Well, it is in fact a virtual KVM cluster inside my local PC, so I would
say it's ethernet.
*ifconfig (master, computing nodes change IP and MAC):*
eth0 Link encap:Ethernet HWaddr 02:00:C0:A8:7A:01
inet addr:192.168.122.2 Bcast:192.168.122.255 Mask:255.255.255.0
inet6 addr: fe80::c0ff:fea8:7a01/64 Scope:Link
UP BROADCAST RUNNING MULTICAST MTU:1500 Metric:1
RX packets:338 errors:0 dropped:0 overruns:0 frame:0
TX packets:243 errors:0 dropped:0 overruns:0 carrier:0
collisions:0 txqueuelen:1000
RX bytes:26352 (25.7 KiB) TX bytes:23475 (22.9 KiB)
Interrupt:10
*iptables (master and computing nodes)*
[root@slurm-master ~]# iptables -L
Chain INPUT (policy ACCEPT)
target prot opt source destination
Chain FORWARD (policy ACCEPT)
target prot opt source destination
Chain OUTPUT (policy ACCEPT)
target prot opt source destination
I can passwordless SSH as root form master to computing nodes.
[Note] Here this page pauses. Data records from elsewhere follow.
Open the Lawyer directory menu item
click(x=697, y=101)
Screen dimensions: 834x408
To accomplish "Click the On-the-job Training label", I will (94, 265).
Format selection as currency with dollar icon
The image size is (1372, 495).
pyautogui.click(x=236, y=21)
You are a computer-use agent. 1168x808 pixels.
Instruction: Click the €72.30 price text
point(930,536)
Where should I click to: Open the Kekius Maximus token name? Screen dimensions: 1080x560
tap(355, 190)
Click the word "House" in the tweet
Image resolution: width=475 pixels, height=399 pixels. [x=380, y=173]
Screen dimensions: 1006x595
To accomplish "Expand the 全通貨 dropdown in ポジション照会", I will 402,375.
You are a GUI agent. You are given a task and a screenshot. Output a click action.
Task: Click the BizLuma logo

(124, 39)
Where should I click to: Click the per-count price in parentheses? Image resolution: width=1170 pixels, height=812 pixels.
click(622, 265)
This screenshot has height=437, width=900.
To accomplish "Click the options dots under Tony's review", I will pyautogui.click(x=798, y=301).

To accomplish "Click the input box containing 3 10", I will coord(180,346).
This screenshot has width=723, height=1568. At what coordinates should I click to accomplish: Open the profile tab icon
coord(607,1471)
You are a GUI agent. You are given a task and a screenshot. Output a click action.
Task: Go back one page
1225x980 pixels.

I cannot
from computing nodes to master.
Regarding *user configuration*, I am running:
-slurmctld on master as user slurm
-slurmd on computing nodes as user root
-dmtcp_coordinator on master as user root
-dmtcp_launch on master both as user slurm and root (same results)
DMTCP has been installed both in master and computing nodes, same version.
I am compiling it with no flags, or just the debug ones.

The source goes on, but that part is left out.